#### Tugas:
A. Ganti "berhala" dengan "arca" ketika menulis ulang bagian teks tentang hukum patung dari "Ridha lalu menyimpulkan, patung" sampai "bagi perbuatan haram.".
B. Menurut teks tentang hukum patung, Ridha menyebut beberapa bidang tempat lukisan dan patung bisa bermanfaat untuk publik di masa modern. Sebutkan semua bidang yang tercantum dalam kalimat yang diawali "Bagi Ridha, pada masa modern".
C. Teruskan teks tentang hukum patung setelah kalimat terakhirnya.

#### Teks yang disediakan:
────────────────────

Selebaran Larangan Menggambar


Sewaktu lalu saya melihat kebingungan para mahasiswa baru tentang beredarnya selebaran  larangan gambar manusia. mereka kebingungan.. Sebagai kampus yg mempunyai 'Label ISLAM" maka timbul pertanyaan "loh kenapa ada jurusan senirupa dikampus kita, kalau memang menggambar itu dilarang?".. itu ulah ORMAS yang masuk kedalam lingkup kampus dan menanam ideologi mereka jawabku.. Alhamdulillah kemarin saya membaca twit dari bpk kuss indarto dan menemukan artikel ini, nah teman teman jangan galau lagi!! Selamat membaca semoga bermanfaat :)

Akhmad Sahal
Wakil Ketua Pengurus Cabang Istimewa NU Amerika


Pembakaran patung Arjuna di Purwakarta tak ayal memunculkan lagi pertanyaan: betulkah Islam mengharamkan patung? Apakah patung niscaya identik dengan syirik? Sebetulnya ini pertanyaan lama yang pernah dibahas oleh dua tokoh gerakan pembaruan Islam, Muhammad Abduh (1849-1905) dan Rasyid Ridha (1865-1935).


Dalam kitabnya, Fatawa, Ridha membahas hukum lukisan dan patung dengan memeriksa sejumlah hadis yang bernada keras terhadap pembuat patung dan pembuat gambar. Misal, hadis yang bunyinya: "Sesungguhnya orang yang paling besar siksanya di hari kiamat adalah para penggambar/pematung." Di Hari Akhir, penggambar/pematung akan ditantang oleh Allah untuk memberi roh kepada karya-karyanya karena mereka telah menyaingi Tuhan. Ridha juga menelaah pandangan para ulama klasik yang mengharamkan lukisan dan patung.


Ridha lalu menyimpulkan, patung diharamkan karena diperlakukan sebagai berhala yang disembah. Selain itu, patung diharamkan agar orang-orang di kemudian hari tidak menjadikan patung sebagai sesembahan. Dasarnya adalah sadd al-dzari'ah, yakni melarang sesuatu karena dianggap bisa menjadi perantara bagi perbuatan haram.


Tapi, Ridha juga menegaskan bahwa hukum berdasar sad al-dzari'ah sifatnya tidak permanen. Sesuatu bisa dianggap sebagai perantara keharaman pada zaman dan tempat tertentu, tapi pada tempat/zaman lain tidak.


Dengan kerangka semacam itulah Ridha berpendapat bahwa keharaman patung di masa lalu tak bisa serta-merta diterapkan pada era modern. Bagi Ridha, pada masa modern, lukisan dan patung justru bisa bermanfaat untuk publik, misalnya dalam kedokteran, ilmu pengetahuan, kemiliteran, kesenian, dan sejarah. Patung tak bisa serta-merta dihukumi haram, melainkan mubah, karena tak terdapat tujuan penyembahan di situ. Bahkan tak jarang, patung dan lukisan diperlukan demi kemanfaatan publik, seperti pendidikan dan estetika.

────────────────────

#### Cuplikan data:

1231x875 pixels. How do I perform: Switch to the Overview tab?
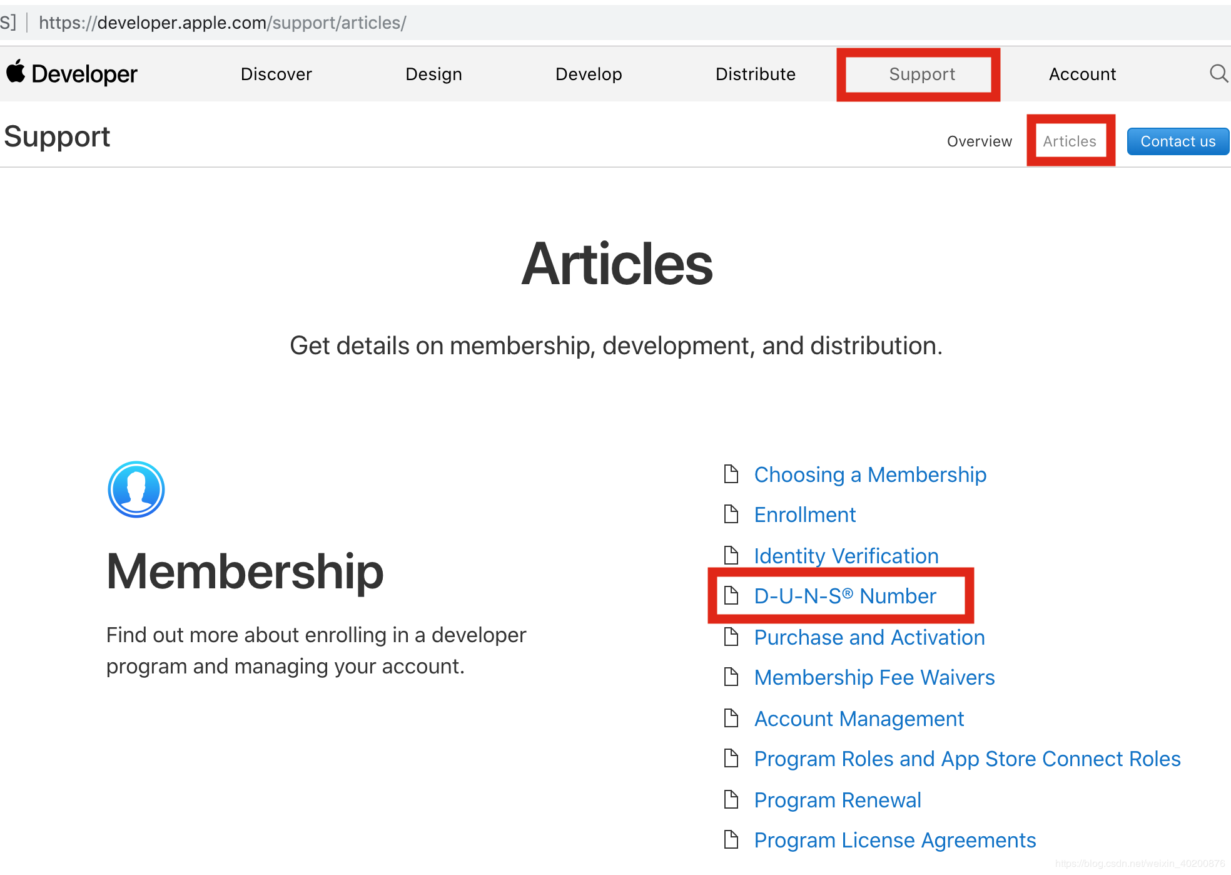[980, 141]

────────────────────

#### Jawaban tiap tugas:
A.
Ridha lalu menyimpulkan, patung diharamkan karena diperlakukan sebagai arca yang disembah. Selain itu, patung diharamkan agar orang-orang di kemudian hari tidak menjadikan patung sebagai sesembahan. Dasarnya adalah sadd al-dzari'ah, yakni melarang sesuatu karena dianggap bisa menjadi perantara bagi perbuatan haram.

B. kedokteran, ilmu pengetahuan, kemiliteran, kesenian, sejarah

C.
Fatwa Ridha di atas sejalan dengan pandangan gurunya, Syaikh Muhammad Abduh, yang menulis tentang lukisan dan patung sehabis lawatannya ke Sisilia, Italia. Abduh takjub dengan orang-orang Sisilia (Al-Shiqliyyun) yang memiliki kepedulian kuat terhadap seni, khususnya patung dan lukisan. Kepedulian mereka untuk merawat patung dan lukisan mirip dengan yang dilakukan kaum muslim pada awal sejarah Islam yang menghafalkan puisi-puisi pra-Islam.


Kalau lukisan dan patung adalah "puisi yang terlihat, tapi tak terdengar," maka puisi adalah "lukisan yang terdengar, tapi tak terlihat," demikian perkataan Abduh. Sebagaimana puisi, lukisan dan patung berfungsi sebagai semacam lumbung bagi ragam ekspresi kehidupan individu dan komunitasnya. Seperti sastra, lukisan dan patung adalah diwanul hai'at wal ahwal al-basyariyyah, buku yang menampung ragam situasi dan hal ihwal manusia sekaligus menggambarkan manusia dalam berbagai situasi kejiwaan, emosi, dan kepribadiannya.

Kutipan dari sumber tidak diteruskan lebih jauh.